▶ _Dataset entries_
↓↓↓
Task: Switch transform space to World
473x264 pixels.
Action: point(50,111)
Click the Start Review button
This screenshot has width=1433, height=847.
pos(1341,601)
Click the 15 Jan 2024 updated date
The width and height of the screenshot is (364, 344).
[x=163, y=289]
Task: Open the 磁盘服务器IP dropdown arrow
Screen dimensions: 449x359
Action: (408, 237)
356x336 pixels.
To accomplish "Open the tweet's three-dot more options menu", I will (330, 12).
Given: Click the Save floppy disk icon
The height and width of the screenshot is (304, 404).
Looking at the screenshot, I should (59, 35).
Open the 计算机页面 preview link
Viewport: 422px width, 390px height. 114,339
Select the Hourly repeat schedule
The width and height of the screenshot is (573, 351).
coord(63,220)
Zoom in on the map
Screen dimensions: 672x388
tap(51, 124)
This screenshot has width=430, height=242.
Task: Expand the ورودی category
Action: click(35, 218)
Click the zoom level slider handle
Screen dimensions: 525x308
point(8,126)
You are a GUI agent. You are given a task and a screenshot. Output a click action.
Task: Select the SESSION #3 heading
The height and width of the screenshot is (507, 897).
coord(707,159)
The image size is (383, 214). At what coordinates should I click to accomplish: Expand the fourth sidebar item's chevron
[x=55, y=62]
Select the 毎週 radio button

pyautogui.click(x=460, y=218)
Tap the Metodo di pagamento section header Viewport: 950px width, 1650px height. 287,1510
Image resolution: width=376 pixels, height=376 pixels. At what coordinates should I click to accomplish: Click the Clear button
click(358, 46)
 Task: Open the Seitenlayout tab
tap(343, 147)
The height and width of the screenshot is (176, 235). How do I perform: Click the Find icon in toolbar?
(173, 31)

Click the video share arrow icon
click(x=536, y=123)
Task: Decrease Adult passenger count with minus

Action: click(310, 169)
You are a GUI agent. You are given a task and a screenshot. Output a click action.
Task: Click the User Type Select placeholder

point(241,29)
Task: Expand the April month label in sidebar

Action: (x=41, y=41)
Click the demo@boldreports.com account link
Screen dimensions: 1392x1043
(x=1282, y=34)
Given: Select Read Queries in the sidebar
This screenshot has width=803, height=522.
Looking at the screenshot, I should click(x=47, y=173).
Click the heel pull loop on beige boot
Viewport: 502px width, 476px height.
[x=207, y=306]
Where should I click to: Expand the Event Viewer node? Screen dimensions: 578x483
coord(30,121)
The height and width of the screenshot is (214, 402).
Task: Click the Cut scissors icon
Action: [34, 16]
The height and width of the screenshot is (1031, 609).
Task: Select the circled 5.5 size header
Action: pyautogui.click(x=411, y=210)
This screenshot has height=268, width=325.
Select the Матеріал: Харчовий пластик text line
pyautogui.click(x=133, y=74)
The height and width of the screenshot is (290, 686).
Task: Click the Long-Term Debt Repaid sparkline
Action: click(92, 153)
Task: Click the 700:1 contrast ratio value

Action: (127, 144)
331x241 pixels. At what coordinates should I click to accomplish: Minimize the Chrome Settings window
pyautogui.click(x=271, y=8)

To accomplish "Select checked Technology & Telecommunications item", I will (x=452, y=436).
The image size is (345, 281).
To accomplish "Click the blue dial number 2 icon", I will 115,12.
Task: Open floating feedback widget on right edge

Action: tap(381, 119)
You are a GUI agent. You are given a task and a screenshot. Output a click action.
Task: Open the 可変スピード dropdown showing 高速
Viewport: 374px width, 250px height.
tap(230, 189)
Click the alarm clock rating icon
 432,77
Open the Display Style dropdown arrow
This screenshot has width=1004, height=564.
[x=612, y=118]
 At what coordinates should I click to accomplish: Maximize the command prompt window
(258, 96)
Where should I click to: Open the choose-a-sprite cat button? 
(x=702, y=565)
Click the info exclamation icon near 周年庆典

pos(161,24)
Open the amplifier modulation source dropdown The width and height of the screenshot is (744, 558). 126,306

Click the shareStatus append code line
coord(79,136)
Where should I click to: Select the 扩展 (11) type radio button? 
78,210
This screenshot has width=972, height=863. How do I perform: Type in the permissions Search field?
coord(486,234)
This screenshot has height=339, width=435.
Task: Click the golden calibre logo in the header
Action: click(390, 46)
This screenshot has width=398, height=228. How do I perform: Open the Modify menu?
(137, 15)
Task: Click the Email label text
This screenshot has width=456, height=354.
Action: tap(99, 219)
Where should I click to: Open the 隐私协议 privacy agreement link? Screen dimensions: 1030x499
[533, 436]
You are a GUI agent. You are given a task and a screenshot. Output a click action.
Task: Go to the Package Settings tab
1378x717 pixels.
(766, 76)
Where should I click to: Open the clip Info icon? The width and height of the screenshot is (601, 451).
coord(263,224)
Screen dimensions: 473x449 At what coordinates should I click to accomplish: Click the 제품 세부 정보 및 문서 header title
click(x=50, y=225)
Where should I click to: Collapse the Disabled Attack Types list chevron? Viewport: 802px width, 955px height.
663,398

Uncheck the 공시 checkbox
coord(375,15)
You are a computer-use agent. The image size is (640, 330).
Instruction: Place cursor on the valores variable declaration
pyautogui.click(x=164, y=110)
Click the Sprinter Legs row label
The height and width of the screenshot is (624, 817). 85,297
↑↑↑
▶ _Exercise_
Would you repeat the lines from the one containing "Task: Go to the Package Settings tab" through the end of the data, exactly, with nothing before or after them?

▶ _Written solution_
Task: Go to the Package Settings tab
1378x717 pixels.
(766, 76)
Where should I click to: Open the clip Info icon? The width and height of the screenshot is (601, 451).
coord(263,224)
Screen dimensions: 473x449 At what coordinates should I click to accomplish: Click the 제품 세부 정보 및 문서 header title
click(x=50, y=225)
Where should I click to: Collapse the Disabled Attack Types list chevron? Viewport: 802px width, 955px height.
663,398

Uncheck the 공시 checkbox
coord(375,15)
You are a computer-use agent. The image size is (640, 330).
Instruction: Place cursor on the valores variable declaration
pyautogui.click(x=164, y=110)
Click the Sprinter Legs row label
The height and width of the screenshot is (624, 817). 85,297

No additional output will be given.